Rewrite these lines with "GUI agent" swapped for "screen agent" everywhere it appears, keeping everything else the same.

Item position lines
☆ ☆ ☆ ☆ ☆
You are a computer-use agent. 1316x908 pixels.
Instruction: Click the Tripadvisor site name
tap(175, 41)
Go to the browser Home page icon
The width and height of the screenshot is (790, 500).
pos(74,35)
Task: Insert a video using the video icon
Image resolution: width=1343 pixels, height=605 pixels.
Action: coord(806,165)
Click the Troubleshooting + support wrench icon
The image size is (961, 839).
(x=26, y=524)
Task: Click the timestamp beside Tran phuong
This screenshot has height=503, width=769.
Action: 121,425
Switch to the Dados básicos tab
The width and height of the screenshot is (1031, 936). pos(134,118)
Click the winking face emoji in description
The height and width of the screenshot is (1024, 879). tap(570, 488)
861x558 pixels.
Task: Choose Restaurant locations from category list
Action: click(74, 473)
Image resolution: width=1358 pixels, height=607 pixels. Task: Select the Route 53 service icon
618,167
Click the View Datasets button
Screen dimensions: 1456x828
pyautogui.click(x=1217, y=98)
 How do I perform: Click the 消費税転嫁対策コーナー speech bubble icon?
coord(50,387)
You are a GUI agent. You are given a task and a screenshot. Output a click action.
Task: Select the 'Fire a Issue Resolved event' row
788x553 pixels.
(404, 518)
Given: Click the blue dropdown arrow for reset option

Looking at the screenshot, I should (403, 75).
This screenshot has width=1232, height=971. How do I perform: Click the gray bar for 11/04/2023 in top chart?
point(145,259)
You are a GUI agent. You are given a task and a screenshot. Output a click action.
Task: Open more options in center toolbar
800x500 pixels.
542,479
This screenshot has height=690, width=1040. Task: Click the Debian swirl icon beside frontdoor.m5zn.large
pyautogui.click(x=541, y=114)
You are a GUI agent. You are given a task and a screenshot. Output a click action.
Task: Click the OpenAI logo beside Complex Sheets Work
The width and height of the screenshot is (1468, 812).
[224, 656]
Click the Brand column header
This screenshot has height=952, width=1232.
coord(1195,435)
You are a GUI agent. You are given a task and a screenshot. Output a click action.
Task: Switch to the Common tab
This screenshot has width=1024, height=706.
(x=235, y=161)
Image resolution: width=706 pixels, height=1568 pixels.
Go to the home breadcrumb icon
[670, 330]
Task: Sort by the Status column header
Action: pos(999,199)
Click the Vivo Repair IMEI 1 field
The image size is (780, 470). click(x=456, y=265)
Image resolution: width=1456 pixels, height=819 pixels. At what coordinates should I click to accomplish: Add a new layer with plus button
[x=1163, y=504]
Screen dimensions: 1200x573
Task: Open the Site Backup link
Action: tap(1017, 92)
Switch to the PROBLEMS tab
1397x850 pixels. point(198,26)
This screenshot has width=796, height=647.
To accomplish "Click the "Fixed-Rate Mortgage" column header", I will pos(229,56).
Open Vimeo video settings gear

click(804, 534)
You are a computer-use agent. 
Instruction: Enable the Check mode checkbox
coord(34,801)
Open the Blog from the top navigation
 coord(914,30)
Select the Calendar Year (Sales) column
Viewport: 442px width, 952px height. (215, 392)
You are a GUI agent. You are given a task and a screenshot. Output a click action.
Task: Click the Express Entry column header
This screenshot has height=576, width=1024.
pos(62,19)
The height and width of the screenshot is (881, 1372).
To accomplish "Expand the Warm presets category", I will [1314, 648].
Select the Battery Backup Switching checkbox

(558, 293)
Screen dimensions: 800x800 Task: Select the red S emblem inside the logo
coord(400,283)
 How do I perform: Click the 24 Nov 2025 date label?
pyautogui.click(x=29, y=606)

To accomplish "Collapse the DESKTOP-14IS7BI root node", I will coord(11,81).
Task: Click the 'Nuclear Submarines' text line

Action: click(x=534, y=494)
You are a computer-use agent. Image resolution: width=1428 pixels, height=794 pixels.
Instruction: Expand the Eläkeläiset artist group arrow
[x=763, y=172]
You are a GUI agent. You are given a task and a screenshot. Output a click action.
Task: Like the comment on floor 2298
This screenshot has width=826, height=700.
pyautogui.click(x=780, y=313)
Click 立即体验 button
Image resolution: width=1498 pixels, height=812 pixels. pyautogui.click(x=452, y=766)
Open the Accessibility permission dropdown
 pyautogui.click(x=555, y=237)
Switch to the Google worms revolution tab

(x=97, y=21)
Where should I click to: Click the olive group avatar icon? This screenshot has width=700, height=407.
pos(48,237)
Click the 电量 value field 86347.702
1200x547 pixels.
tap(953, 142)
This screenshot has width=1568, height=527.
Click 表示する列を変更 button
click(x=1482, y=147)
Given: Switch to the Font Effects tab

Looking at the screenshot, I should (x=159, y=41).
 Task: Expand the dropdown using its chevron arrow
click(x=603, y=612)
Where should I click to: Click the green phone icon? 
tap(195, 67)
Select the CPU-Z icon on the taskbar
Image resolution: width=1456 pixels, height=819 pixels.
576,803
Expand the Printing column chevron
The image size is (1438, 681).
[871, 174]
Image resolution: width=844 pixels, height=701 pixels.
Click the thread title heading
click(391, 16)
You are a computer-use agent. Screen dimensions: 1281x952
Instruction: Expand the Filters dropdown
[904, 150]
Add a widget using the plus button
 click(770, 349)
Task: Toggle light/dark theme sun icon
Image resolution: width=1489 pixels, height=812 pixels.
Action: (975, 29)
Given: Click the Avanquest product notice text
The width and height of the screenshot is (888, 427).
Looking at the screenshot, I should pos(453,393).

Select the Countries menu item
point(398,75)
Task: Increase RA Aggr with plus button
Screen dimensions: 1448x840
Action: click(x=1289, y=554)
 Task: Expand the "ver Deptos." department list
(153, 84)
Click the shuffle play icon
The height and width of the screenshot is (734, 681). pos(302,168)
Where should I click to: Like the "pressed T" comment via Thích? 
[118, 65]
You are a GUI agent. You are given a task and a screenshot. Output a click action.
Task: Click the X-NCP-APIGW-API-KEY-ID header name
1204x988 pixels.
☆ ☆ ☆ ☆ ☆
RESULT FOR THIS TASK:
You are a computer-use agent. 1316x908 pixels.
Instruction: Click the Tripadvisor site name
tap(175, 41)
Go to the browser Home page icon
The width and height of the screenshot is (790, 500).
pos(74,35)
Task: Insert a video using the video icon
Image resolution: width=1343 pixels, height=605 pixels.
Action: coord(806,165)
Click the Troubleshooting + support wrench icon
The image size is (961, 839).
(x=26, y=524)
Task: Click the timestamp beside Tran phuong
This screenshot has height=503, width=769.
Action: 121,425
Switch to the Dados básicos tab
The width and height of the screenshot is (1031, 936). pos(134,118)
Click the winking face emoji in description
The height and width of the screenshot is (1024, 879). tap(570, 488)
861x558 pixels.
Task: Choose Restaurant locations from category list
Action: click(74, 473)
Image resolution: width=1358 pixels, height=607 pixels. Task: Select the Route 53 service icon
618,167
Click the View Datasets button
Screen dimensions: 1456x828
pyautogui.click(x=1217, y=98)
 How do I perform: Click the 消費税転嫁対策コーナー speech bubble icon?
coord(50,387)
You are a screen agent. You are given a task and a screenshot. Output a click action.
Task: Select the 'Fire a Issue Resolved event' row
788x553 pixels.
(404, 518)
Given: Click the blue dropdown arrow for reset option

Looking at the screenshot, I should (403, 75).
This screenshot has width=1232, height=971. How do I perform: Click the gray bar for 11/04/2023 in top chart?
point(145,259)
You are a screen agent. You are given a task and a screenshot. Output a click action.
Task: Open more options in center toolbar
800x500 pixels.
542,479
This screenshot has height=690, width=1040. Task: Click the Debian swirl icon beside frontdoor.m5zn.large
pyautogui.click(x=541, y=114)
You are a screen agent. You are given a task and a screenshot. Output a click action.
Task: Click the OpenAI logo beside Complex Sheets Work
The width and height of the screenshot is (1468, 812).
[224, 656]
Click the Brand column header
This screenshot has height=952, width=1232.
coord(1195,435)
You are a screen agent. You are given a task and a screenshot. Output a click action.
Task: Switch to the Common tab
This screenshot has width=1024, height=706.
(x=235, y=161)
Image resolution: width=706 pixels, height=1568 pixels.
Go to the home breadcrumb icon
[670, 330]
Task: Sort by the Status column header
Action: pos(999,199)
Click the Vivo Repair IMEI 1 field
The image size is (780, 470). click(x=456, y=265)
Image resolution: width=1456 pixels, height=819 pixels. At what coordinates should I click to accomplish: Add a new layer with plus button
[x=1163, y=504]
Screen dimensions: 1200x573
Task: Open the Site Backup link
Action: tap(1017, 92)
Switch to the PROBLEMS tab
1397x850 pixels. point(198,26)
This screenshot has width=796, height=647.
To accomplish "Click the "Fixed-Rate Mortgage" column header", I will pos(229,56).
Open Vimeo video settings gear

click(804, 534)
You are a computer-use agent. 
Instruction: Enable the Check mode checkbox
coord(34,801)
Open the Blog from the top navigation
 coord(914,30)
Select the Calendar Year (Sales) column
Viewport: 442px width, 952px height. (215, 392)
You are a screen agent. You are given a task and a screenshot. Output a click action.
Task: Click the Express Entry column header
This screenshot has height=576, width=1024.
pos(62,19)
The height and width of the screenshot is (881, 1372).
To accomplish "Expand the Warm presets category", I will [1314, 648].
Select the Battery Backup Switching checkbox

(558, 293)
Screen dimensions: 800x800 Task: Select the red S emblem inside the logo
coord(400,283)
 How do I perform: Click the 24 Nov 2025 date label?
pyautogui.click(x=29, y=606)

To accomplish "Collapse the DESKTOP-14IS7BI root node", I will coord(11,81).
Task: Click the 'Nuclear Submarines' text line

Action: click(x=534, y=494)
You are a computer-use agent. Image resolution: width=1428 pixels, height=794 pixels.
Instruction: Expand the Eläkeläiset artist group arrow
[x=763, y=172]
You are a screen agent. You are given a task and a screenshot. Output a click action.
Task: Like the comment on floor 2298
This screenshot has width=826, height=700.
pyautogui.click(x=780, y=313)
Click 立即体验 button
Image resolution: width=1498 pixels, height=812 pixels. pyautogui.click(x=452, y=766)
Open the Accessibility permission dropdown
 pyautogui.click(x=555, y=237)
Switch to the Google worms revolution tab

(x=97, y=21)
Where should I click to: Click the olive group avatar icon? This screenshot has width=700, height=407.
pos(48,237)
Click the 电量 value field 86347.702
1200x547 pixels.
tap(953, 142)
This screenshot has width=1568, height=527.
Click 表示する列を変更 button
click(x=1482, y=147)
Given: Switch to the Font Effects tab

Looking at the screenshot, I should (x=159, y=41).
 Task: Expand the dropdown using its chevron arrow
click(x=603, y=612)
Where should I click to: Click the green phone icon? 
tap(195, 67)
Select the CPU-Z icon on the taskbar
Image resolution: width=1456 pixels, height=819 pixels.
576,803
Expand the Printing column chevron
The image size is (1438, 681).
[871, 174]
Image resolution: width=844 pixels, height=701 pixels.
Click the thread title heading
click(391, 16)
You are a computer-use agent. Screen dimensions: 1281x952
Instruction: Expand the Filters dropdown
[904, 150]
Add a widget using the plus button
 click(770, 349)
Task: Toggle light/dark theme sun icon
Image resolution: width=1489 pixels, height=812 pixels.
Action: (975, 29)
Given: Click the Avanquest product notice text
The width and height of the screenshot is (888, 427).
Looking at the screenshot, I should pos(453,393).

Select the Countries menu item
point(398,75)
Task: Increase RA Aggr with plus button
Screen dimensions: 1448x840
Action: click(x=1289, y=554)
 Task: Expand the "ver Deptos." department list
(153, 84)
Click the shuffle play icon
The height and width of the screenshot is (734, 681). pos(302,168)
Where should I click to: Like the "pressed T" comment via Thích? 
[118, 65]
You are a screen agent. You are given a task and a screenshot. Output a click action.
Task: Click the X-NCP-APIGW-API-KEY-ID header name
1204x988 pixels.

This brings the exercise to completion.